Spaces of phylogenetic networks

Abstract

Rooted phylogenetic trees and networks are rooted, acyclic, leaf-labelled graphs that are used to model the inferred evolutionary history of taxa; for example species. While a phylogenetic tree models only bifurcating events, a phylogenetic network can also model reticulation events like hybridisation, recombination, and horizontal gene transfer. A rearrangement operation transforms one phylogenetic tree into another via a local graph-based change. For example, the subtree prune and regraft (SPR) operation prunes(cuts) a subtree of a phylogenetic tree and then regrafts (attaches) it to an edge of the remaining tree, resulting in another phylogenetic tree. Another operation is nearest neighbour interchange (NNI), which is a special case of SPR where the pruned edge has to be regrafted closely to where it was pruned. The set of all phylogenetic trees for a fixed set of taxa together with a rearrangement operations forms a graph where the vertices are the trees and two trees are adjacent when one can be transformed into the other by applying the rearrangement operation exactly once.
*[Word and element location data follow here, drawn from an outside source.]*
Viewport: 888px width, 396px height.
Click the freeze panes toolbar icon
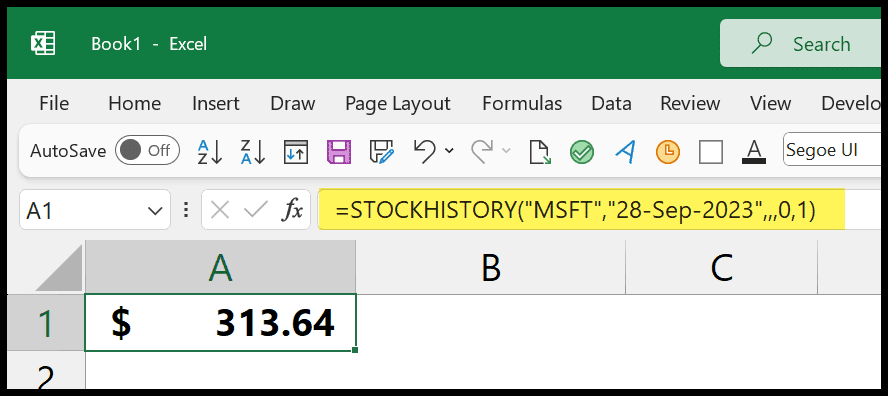tap(296, 152)
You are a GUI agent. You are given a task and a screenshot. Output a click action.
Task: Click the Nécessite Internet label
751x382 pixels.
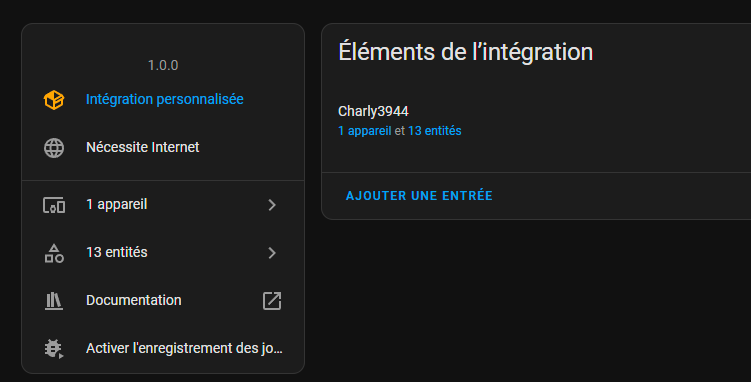pyautogui.click(x=142, y=147)
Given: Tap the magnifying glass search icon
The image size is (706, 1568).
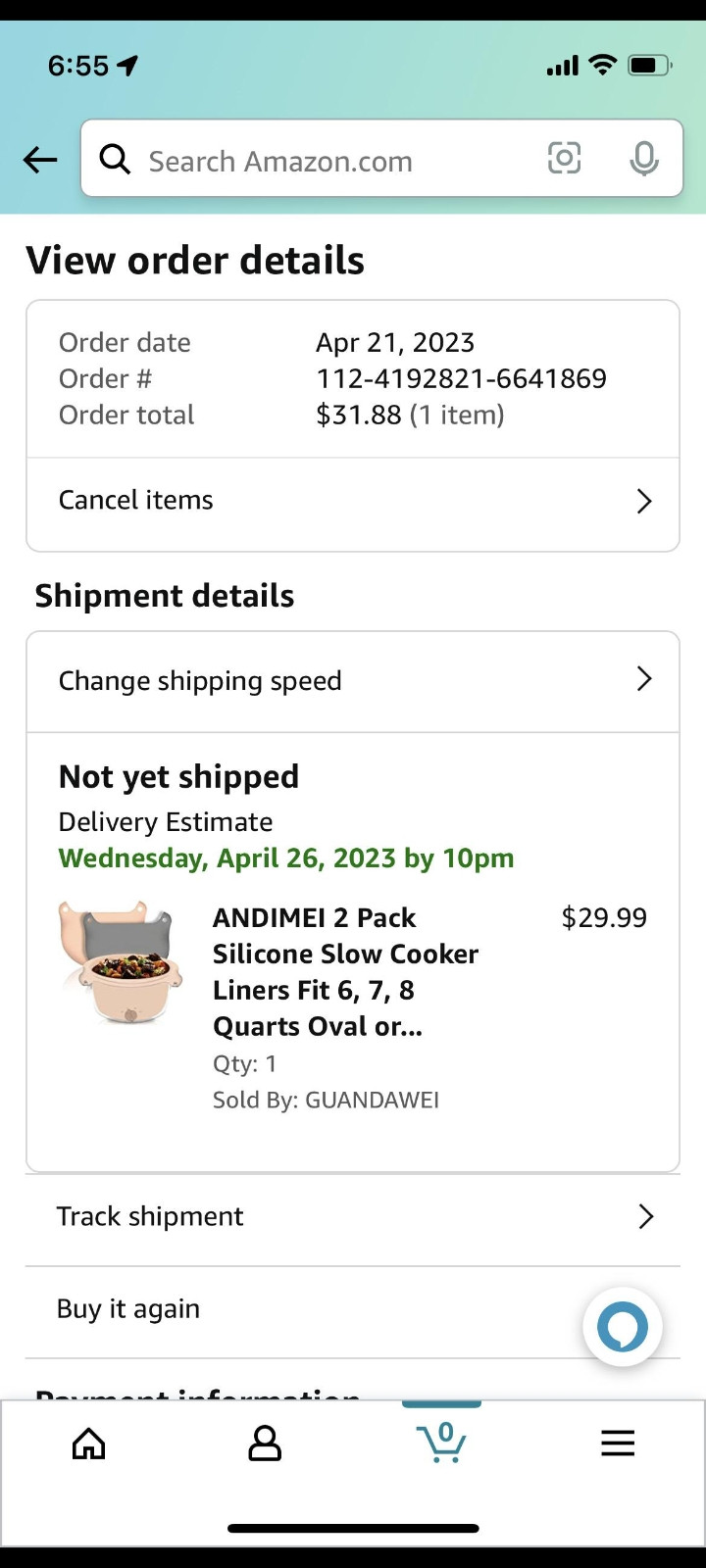Looking at the screenshot, I should 115,159.
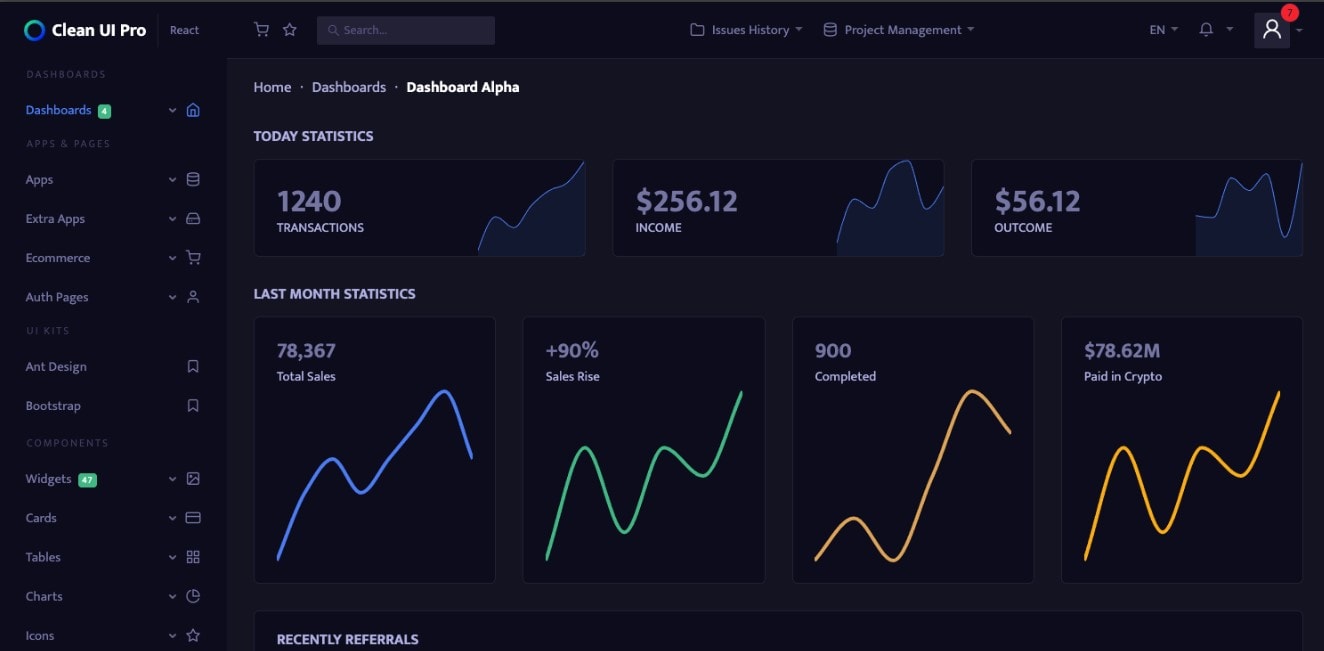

In such a space, the distance of two trees is given by the minimum number of operations needed to transform one into the other. The SPR-distance of two trees can be characterised with a maximum agreement forest; a forest with a minimum number of components that covers both trees. In this thesis we study spaces of phylogenetic networks under generalisations of NNI and SPR, in particular, the subnet prune and regraft (SNPR) operation and the here introduced prune and regraft (PR) operation. First, we consider connectedness and diameters of spaces of different classes of phylogenetic networks. We then look at the size of the neighbourhood of a phylogenetic network. Furthermore, we investigate properties of shortest paths under SNPR and PR. This includes several bounds on the distances of two networks. Finally, we introduce maximum agreement graphs as a generalisation of maximum agreement forests for phylogenetic networks. We show that maximum agreement graphs induce a metric – the agreement distance – and study its relation to the SNPR-and PR-distance.